Getting data to Splunk can be challenging. Syslog is still the most important data source, and it can provide you with hard-to-solve problems (for example, like high volume, non-compliant messages, unreliable network protocol (UDP), and more). The syslog-ng Premium Edition (PE) and syslog-ng Store Box (SSB) by One Identity can make these challenges manageable.

Why syslog-ng?

Splunk ingests data using indexers. Sending log data from hosts directly to indexers is considered bad practice, as it is easy to overload individual indexers with log data. You can use network load-balancers to share the load among indexers, but they do not deal with the message content.

You can also use syslog-ng to collect log messages and then Splunk Universal Forwarders (UF) to feed the indexers. However, this method adds additional complexity to the system and its performance is rather low. In this scenario, syslog-ng is used for log collection. It writes log messages into files in a directory structure and Splunk UF forwards log messages to the indexers.

The most efficient and highest performance solution is leaving both log collection and forwarding to syslog-ng. Both syslog-ng PE and SSB can send log messages to the Splunk HTTP Event Collector (HEC) using their splunk-hec() destinations, and its built-in load-balancer can distribute the load among multiple indexers.

A single syslog-ng instance can handle hundreds of thousands of log messages. Best of all: this syslog-ng instance is not limited to feed incoming log messages to Splunk indexers. It can archive log messages for long term storage and filter messages, so only relevant messages reach Splunk. Also, it can feed multiple log analytics systems if one of your departments uses a different software.

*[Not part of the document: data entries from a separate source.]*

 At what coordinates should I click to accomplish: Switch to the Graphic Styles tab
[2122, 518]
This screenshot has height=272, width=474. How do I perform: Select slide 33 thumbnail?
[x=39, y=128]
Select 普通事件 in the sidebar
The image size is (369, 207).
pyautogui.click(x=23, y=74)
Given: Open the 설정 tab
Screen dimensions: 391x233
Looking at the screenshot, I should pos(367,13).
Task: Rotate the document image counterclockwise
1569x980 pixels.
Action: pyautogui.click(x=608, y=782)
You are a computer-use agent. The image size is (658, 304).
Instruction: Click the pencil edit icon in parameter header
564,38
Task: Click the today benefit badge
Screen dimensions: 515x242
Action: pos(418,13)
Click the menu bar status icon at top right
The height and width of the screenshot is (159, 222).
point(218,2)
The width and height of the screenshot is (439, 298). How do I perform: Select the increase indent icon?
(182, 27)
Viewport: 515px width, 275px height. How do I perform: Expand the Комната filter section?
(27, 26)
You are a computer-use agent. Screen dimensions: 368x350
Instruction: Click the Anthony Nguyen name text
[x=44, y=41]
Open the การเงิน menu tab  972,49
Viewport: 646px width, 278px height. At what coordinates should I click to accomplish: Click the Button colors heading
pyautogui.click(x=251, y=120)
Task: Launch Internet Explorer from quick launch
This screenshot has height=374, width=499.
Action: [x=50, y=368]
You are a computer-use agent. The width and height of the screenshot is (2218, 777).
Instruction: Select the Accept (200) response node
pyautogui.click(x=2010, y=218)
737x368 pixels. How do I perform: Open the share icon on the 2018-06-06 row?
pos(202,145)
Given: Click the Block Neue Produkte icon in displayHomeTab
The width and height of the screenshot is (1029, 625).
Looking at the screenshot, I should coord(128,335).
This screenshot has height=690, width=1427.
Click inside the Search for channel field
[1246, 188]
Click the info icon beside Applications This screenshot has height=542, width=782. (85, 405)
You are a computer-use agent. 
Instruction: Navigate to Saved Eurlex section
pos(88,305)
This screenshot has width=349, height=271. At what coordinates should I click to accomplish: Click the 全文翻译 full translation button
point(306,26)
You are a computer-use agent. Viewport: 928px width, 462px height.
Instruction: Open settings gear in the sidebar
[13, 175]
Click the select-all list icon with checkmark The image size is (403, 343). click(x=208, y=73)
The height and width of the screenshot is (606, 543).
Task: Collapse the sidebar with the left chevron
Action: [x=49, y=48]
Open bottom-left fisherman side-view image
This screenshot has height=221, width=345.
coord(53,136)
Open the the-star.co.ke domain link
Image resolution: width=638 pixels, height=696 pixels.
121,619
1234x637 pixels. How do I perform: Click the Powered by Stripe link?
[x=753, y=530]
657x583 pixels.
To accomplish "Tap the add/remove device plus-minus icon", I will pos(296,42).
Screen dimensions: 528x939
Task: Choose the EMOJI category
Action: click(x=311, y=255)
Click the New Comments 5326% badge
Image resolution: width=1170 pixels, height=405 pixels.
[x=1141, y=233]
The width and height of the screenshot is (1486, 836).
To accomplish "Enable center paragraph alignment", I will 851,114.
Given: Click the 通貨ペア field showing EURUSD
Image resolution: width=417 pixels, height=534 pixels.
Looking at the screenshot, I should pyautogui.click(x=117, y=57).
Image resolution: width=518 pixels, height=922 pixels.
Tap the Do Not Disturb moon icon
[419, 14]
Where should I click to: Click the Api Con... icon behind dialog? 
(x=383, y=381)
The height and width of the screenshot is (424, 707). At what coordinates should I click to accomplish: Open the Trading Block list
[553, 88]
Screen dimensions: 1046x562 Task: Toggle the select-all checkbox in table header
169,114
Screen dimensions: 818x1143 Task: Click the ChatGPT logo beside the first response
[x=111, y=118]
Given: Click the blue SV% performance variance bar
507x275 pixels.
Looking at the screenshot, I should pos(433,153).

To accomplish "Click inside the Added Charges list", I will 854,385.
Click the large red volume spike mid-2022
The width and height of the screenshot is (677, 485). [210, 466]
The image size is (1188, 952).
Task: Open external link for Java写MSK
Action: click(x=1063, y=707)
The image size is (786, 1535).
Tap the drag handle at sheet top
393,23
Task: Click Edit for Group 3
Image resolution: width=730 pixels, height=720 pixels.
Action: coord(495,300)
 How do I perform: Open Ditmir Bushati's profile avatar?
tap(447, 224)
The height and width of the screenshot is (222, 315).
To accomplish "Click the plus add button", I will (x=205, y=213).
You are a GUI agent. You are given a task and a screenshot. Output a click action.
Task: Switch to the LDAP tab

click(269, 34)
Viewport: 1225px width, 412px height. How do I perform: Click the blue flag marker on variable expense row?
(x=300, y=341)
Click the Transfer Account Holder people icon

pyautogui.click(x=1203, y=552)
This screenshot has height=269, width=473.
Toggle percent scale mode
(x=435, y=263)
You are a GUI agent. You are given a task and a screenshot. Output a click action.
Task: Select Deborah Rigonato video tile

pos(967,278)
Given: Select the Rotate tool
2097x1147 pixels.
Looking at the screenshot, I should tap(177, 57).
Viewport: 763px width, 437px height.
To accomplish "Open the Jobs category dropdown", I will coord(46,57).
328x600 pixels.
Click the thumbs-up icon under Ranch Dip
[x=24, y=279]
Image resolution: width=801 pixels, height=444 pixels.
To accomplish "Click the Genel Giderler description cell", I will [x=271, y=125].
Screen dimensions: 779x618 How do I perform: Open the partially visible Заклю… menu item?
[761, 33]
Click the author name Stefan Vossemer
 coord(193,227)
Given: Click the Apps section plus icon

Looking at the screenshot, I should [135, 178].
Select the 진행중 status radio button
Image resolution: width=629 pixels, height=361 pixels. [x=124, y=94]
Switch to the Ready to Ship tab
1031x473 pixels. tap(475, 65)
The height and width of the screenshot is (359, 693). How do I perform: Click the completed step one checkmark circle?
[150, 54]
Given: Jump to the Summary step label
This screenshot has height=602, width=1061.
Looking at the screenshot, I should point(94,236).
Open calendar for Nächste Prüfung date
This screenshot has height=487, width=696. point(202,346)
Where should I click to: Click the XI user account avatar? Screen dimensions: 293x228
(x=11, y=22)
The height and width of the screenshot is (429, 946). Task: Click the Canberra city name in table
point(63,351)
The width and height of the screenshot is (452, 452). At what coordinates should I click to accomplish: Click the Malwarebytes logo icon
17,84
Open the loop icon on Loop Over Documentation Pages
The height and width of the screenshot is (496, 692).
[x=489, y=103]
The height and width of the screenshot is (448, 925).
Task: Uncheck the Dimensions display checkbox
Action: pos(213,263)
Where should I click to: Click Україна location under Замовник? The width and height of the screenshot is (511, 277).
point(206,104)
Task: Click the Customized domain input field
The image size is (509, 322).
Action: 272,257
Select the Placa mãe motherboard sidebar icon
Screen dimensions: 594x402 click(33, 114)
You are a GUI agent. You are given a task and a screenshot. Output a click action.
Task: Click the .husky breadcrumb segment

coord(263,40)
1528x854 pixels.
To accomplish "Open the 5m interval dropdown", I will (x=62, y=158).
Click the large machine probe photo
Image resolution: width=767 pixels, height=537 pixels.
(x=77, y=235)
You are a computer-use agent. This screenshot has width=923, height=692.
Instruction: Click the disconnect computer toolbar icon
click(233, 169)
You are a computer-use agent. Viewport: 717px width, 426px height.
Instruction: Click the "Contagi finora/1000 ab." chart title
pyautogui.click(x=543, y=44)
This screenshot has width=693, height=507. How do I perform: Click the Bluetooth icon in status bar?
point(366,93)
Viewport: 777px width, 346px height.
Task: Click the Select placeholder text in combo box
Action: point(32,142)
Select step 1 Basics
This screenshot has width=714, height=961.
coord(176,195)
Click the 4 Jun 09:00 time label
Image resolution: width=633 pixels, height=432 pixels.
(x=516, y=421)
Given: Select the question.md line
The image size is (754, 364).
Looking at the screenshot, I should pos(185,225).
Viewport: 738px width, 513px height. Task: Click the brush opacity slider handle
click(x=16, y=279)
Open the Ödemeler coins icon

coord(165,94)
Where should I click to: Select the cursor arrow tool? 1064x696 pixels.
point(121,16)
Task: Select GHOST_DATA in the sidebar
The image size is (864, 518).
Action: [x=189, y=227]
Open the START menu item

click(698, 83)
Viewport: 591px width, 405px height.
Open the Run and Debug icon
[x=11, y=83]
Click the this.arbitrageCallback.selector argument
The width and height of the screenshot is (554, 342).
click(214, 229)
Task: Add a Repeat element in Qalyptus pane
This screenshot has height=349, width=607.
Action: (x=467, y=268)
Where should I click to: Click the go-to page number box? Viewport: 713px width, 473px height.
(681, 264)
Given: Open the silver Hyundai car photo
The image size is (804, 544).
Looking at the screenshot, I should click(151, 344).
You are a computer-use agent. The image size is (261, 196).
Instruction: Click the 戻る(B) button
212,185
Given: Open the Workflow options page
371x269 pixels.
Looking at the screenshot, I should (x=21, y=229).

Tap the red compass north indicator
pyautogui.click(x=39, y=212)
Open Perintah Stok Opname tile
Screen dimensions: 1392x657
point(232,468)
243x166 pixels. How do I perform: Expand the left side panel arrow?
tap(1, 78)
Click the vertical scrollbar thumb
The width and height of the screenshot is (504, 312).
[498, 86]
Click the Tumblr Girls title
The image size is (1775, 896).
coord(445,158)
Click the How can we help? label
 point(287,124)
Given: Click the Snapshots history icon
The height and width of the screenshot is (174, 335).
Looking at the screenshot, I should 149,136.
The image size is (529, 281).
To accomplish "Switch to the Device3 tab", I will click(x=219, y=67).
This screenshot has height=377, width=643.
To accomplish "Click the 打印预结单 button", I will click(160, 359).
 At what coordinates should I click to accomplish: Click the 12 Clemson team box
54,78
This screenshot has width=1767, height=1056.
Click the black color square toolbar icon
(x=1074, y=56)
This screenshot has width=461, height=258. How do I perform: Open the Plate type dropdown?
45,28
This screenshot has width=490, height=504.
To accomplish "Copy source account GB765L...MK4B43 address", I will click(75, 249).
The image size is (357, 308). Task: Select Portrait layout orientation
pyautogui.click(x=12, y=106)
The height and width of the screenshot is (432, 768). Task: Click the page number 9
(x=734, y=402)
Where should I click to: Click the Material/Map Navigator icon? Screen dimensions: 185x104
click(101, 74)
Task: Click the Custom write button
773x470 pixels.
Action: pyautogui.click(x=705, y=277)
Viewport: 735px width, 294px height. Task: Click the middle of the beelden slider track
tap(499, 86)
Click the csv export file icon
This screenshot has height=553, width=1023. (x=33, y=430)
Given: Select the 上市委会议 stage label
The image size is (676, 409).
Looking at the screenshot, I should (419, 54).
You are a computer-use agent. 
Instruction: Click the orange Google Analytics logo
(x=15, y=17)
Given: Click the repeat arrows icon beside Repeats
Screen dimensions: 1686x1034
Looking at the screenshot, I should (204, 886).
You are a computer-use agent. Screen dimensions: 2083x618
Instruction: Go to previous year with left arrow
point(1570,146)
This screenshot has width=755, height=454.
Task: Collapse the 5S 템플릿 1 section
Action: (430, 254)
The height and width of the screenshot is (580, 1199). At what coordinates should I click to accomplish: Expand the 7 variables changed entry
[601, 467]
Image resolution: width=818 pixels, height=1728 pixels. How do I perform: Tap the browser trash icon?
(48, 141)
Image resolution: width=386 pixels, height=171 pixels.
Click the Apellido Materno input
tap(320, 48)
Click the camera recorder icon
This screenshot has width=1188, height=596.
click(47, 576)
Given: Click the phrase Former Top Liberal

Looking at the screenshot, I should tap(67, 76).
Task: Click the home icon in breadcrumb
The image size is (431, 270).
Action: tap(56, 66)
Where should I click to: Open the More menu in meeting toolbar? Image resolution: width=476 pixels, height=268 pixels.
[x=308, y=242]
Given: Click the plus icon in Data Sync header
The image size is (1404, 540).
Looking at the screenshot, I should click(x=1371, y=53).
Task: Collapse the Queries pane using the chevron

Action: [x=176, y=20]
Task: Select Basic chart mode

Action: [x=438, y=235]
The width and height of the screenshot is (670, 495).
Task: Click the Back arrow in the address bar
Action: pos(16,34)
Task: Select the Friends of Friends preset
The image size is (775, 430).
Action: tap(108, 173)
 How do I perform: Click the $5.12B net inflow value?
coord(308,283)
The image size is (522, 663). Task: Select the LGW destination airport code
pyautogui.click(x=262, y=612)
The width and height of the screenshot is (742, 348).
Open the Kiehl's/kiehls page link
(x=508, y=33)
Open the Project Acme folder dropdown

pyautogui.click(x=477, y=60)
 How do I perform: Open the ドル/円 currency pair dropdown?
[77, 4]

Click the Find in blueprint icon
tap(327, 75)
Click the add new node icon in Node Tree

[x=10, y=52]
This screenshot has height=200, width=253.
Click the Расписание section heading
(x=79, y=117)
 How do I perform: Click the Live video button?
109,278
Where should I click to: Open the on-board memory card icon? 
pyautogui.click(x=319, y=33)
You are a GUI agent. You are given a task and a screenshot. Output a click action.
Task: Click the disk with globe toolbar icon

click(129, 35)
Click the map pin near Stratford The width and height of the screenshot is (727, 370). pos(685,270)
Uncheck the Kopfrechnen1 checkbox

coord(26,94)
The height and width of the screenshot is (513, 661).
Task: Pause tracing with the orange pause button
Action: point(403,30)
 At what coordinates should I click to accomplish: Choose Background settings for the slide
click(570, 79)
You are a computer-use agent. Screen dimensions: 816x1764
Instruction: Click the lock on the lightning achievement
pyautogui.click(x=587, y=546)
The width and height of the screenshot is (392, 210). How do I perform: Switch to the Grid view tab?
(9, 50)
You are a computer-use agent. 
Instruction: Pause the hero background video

A simple syslog-ng PE splunk-hec() configuration

It is not our goal here to deep-dive into the syslog-ng configuration. The following configuration example shows you a simple syslog-ng PE configuration. It collects log messages using the unreliable UDP protocol, discards some of the log messages, and finally forwards them to Splunk.

@version: 7.0
@include "scl.conf"
source s_net {
    udp-balancer(
    listeners(8)
    port(514));
};
destination d_splunk_hec {
     splunk-hec(
     index("main")
     token("fcddc233-a7f4-43eb-903a-0654625c5803")
     url("http://your-splunk-server:8088/services/collector/event") );
};
filter f_program { not program('proftpd');};
filter f_nodebug { level(info..emerg);};
log {
    source(s_net);
    filter(f_program);
    filter(f_nodebug);
    destination(d_splunk_hec);
};

As you can see, the configuration starts with a version declaration and the syslog-ng configuration library (a collection of configuration snippets) is included. Various configuration blocks define the source, the destination, and the filters. These configuration blocks are connected using a log statement.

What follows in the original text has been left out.